The variation between the claims of OpenAI and Epoch AI findings sparked concerns about the transparency and model testing practices of OpenAI. 

In December, with the launch of OpenAI’s o3 model, the company claimed that the model could answer over a fourth of questions on FrontierMath. However, it turned out that the figures were an upper bound, achieved by a version of o3 with more computing behind it than the AI company publicly launched last week. 

However, on Friday, Epoch AI, the research institute behind FrontierMath, released results of its independent benchmark tests of o3. The research institution found that o3 scored around 10%, well below OpenAI’s highest claimed score. 
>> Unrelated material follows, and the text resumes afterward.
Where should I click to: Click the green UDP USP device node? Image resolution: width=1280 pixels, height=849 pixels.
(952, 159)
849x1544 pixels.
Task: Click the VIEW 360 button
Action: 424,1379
This stark distinction between the claims of OpenAI and FrontierMath results sparked concerns about the credibility of the leading AI company. However, to settle down the heat, Epoch wrote

“The difference between our results and OpenAI’s might be due to OpenAI evaluating with a more powerful internal scaffold, using more test-time [computing], or because those results were run on a different subset of FrontierMath (the 180 problems in frontiermath-2024-11-26 vs the 290 problems in frontiermath-2025-02-28-private),”

Although there is no final verdict from OpenAI about the rising concerns, the credibility of its testing practices has been challenged. It may also leave a lasting impact on the company until the company provides a proper justification for the variation.